Reducing this to vector representations, if we take the vector representation $\vert 0 \rangle \equiv \begin{bmatrix} 1 \\ 0 \end{bmatrix}$ and $\vert 1 \rangle \equiv \begin{bmatrix}0 \\ 1\end{bmatrix}$, then $$\vert 0 \rangle \otimes \vert 0 \rangle = \begin{bmatrix} 1 \\0\\0\\0 \end{bmatrix}, \;\; \vert 1 \rangle \otimes \vert 0 \rangle = \begin{bmatrix} 0 \\0\\1\\0 \end{bmatrix}, \;\; \vert 0 \rangle \otimes \vert 1 \rangle = \begin{bmatrix} 0 \\1\\0\\0 \end{bmatrix}, \;\; \vert 1 \rangle \otimes \vert 1 \rangle = \begin{bmatrix} 0 \\0\\0\\1 \end{bmatrix}.$$
As a final point, since you mentioned outer products, in bra-ket notation outer products are indicated by a ket to the left of a bra, e.g. $\vert i \rangle \langle j \vert$.
Edit:
Since the final paragraph opened the door to outer products, it might be helpful to clarify that notion as well.
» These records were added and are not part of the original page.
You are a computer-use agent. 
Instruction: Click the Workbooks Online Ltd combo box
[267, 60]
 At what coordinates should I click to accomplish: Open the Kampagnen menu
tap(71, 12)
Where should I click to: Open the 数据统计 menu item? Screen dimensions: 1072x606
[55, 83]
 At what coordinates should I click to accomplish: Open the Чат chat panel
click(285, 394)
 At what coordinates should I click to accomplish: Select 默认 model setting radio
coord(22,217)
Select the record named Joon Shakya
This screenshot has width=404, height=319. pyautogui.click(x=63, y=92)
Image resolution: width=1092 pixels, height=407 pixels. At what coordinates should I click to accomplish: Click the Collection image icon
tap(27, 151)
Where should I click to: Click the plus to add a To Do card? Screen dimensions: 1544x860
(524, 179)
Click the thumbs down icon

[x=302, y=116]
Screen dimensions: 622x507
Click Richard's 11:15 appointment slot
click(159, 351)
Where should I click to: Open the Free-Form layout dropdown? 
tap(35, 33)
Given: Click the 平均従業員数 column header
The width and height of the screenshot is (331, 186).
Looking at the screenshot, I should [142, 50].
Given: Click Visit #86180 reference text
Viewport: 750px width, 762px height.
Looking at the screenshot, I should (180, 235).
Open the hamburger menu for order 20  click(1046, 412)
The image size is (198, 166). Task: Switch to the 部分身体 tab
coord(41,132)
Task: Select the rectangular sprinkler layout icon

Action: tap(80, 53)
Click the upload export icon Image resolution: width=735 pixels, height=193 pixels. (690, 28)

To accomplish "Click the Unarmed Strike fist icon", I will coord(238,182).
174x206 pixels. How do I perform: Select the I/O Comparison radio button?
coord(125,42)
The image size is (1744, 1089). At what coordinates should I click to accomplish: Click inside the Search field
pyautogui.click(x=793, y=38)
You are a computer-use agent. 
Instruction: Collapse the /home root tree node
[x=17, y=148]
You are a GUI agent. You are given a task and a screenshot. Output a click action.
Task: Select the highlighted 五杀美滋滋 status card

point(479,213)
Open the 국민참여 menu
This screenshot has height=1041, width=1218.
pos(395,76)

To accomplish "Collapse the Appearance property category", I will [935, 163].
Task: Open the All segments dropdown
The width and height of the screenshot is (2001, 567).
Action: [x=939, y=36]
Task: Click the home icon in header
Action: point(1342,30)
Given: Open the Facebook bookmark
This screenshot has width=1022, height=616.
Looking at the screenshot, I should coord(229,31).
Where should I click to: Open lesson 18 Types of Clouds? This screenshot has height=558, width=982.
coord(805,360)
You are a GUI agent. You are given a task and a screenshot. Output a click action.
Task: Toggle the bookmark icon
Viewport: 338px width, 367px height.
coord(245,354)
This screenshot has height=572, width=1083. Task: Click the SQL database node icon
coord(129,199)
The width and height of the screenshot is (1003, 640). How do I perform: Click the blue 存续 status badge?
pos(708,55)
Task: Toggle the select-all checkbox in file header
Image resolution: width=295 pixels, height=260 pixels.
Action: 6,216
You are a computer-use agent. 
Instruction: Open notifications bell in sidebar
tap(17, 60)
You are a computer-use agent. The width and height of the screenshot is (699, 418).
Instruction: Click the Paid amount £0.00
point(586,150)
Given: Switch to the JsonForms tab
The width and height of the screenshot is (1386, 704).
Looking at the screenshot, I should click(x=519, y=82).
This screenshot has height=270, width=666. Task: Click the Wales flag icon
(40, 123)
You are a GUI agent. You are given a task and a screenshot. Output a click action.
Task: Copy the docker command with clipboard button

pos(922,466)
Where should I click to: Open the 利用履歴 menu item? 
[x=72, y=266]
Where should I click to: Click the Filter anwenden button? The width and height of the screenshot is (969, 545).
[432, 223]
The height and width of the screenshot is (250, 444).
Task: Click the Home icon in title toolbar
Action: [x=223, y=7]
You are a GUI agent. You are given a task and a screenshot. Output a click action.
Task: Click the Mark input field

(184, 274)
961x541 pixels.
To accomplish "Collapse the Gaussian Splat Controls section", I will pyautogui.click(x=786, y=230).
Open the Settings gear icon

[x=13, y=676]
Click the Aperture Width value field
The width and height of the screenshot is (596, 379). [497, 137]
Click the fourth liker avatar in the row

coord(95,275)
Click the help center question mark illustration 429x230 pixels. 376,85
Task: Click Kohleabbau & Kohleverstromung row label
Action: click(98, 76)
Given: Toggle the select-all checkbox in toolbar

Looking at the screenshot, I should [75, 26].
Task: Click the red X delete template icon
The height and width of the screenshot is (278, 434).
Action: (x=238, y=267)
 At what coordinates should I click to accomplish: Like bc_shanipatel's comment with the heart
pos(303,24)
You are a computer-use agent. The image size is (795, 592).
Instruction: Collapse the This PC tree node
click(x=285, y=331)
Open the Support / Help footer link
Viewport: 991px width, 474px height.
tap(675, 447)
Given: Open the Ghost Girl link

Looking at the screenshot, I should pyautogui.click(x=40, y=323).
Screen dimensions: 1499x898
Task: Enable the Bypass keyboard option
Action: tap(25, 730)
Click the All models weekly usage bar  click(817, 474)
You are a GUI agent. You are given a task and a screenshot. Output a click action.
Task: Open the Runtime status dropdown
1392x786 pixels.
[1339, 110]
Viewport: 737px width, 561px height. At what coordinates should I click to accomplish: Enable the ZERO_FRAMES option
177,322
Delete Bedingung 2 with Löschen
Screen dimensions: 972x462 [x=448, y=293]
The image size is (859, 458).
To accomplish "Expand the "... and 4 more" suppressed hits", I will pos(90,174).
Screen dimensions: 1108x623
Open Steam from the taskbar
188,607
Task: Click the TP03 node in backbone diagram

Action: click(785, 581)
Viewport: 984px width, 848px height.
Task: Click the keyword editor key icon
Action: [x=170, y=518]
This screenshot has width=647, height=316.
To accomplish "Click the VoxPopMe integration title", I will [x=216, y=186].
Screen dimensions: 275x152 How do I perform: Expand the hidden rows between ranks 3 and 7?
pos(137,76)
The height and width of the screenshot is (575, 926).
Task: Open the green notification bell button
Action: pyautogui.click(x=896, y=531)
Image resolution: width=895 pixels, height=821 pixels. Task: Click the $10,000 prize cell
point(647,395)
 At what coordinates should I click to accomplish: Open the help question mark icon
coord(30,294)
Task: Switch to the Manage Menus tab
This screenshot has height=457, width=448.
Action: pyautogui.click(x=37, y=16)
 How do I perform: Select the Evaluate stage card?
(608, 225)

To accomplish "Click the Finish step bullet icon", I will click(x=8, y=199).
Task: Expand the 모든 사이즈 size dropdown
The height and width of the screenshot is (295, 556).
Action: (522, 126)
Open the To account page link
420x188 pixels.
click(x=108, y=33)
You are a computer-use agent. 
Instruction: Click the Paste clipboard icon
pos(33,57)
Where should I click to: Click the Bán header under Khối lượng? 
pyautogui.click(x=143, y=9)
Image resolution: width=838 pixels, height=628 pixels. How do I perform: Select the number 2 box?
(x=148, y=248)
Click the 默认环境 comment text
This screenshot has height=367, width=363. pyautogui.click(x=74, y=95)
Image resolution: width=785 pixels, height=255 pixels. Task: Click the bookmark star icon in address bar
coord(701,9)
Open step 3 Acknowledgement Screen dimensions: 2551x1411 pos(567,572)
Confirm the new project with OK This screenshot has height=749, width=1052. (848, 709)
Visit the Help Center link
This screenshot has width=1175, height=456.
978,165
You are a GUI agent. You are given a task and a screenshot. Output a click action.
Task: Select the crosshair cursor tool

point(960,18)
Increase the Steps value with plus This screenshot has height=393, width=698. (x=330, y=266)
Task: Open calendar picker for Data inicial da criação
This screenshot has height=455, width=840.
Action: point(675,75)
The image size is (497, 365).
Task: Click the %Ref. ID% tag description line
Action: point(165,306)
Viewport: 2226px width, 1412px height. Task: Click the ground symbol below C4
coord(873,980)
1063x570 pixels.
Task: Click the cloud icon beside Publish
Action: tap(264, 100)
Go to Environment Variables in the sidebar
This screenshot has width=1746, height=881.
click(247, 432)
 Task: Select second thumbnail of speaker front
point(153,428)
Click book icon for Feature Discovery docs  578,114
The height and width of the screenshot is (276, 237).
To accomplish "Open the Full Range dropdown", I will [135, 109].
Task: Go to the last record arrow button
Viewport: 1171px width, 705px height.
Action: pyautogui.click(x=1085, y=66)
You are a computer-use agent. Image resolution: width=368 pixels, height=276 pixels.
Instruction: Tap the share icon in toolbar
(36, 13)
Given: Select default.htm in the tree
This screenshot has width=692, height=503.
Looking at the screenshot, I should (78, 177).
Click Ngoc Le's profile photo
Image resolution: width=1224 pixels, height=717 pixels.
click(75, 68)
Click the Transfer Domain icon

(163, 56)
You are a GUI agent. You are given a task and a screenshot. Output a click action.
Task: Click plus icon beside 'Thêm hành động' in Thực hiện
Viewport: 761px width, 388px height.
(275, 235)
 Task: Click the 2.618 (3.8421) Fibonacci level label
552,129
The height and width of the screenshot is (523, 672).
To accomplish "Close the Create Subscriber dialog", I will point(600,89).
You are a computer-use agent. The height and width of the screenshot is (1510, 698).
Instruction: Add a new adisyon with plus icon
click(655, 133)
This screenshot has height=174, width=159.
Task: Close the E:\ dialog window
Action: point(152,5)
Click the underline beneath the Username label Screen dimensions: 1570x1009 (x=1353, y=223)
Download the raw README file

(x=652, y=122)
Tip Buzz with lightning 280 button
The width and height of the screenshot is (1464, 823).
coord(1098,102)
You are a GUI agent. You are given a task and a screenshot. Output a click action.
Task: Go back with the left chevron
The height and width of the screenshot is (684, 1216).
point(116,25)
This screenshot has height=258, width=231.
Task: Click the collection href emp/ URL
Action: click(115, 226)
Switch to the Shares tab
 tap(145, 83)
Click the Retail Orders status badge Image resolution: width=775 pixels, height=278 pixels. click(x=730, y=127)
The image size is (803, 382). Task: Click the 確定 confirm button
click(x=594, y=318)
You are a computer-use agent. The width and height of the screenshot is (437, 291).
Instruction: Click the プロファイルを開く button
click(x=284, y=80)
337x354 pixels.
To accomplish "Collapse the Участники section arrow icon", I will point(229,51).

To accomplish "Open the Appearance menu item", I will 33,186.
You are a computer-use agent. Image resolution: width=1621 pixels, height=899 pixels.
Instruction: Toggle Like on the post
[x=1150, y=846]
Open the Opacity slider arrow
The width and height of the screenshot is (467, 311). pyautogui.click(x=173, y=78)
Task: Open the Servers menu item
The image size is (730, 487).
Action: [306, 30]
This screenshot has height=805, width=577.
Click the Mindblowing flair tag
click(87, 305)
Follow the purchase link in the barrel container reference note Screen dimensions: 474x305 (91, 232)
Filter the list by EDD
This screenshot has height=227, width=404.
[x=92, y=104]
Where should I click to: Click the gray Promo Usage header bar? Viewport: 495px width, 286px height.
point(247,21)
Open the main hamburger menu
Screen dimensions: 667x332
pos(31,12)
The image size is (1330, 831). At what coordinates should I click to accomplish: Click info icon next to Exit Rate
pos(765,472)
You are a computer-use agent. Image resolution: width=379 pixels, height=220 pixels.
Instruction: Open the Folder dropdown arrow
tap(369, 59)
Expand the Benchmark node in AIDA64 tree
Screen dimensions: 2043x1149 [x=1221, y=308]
Where a ket represents a basis vector, a bra represents a dual vector (sometimes referred to as a covector). In this context, for an arbitrary basis vector, the corresponding dual vector is the conjugate transpose of the basis vector. For $\vert 0 \rangle$ and $\vert 1 \rangle$, as defined above (conventionally known as the computational basis), this simply gives $$\langle 0 \vert = \begin{bmatrix} 1 & 0 \end{bmatrix}, \;\;\; \langle 1 \vert = \begin{bmatrix} 0 & 1 \end{bmatrix}.$$
For any orthonormal set of basis vectors, orthonormality is characterized by the inner product $$\langle j \vert k \rangle = \delta_{jk},$$ where $\delta_{jk}$ is the Kronecker delta. For any complete orthonormal set of basis vectors, completeness is characterized by the outer product $$\sum \limits_j \vert j \rangle \langle j \vert = I,$$ where $I$ is the identity matrix with appropriate dimensions. Using this, you can readily confirm that both the computational basis and the basis used in Deutsch's algorithm are both orthonormal and complete.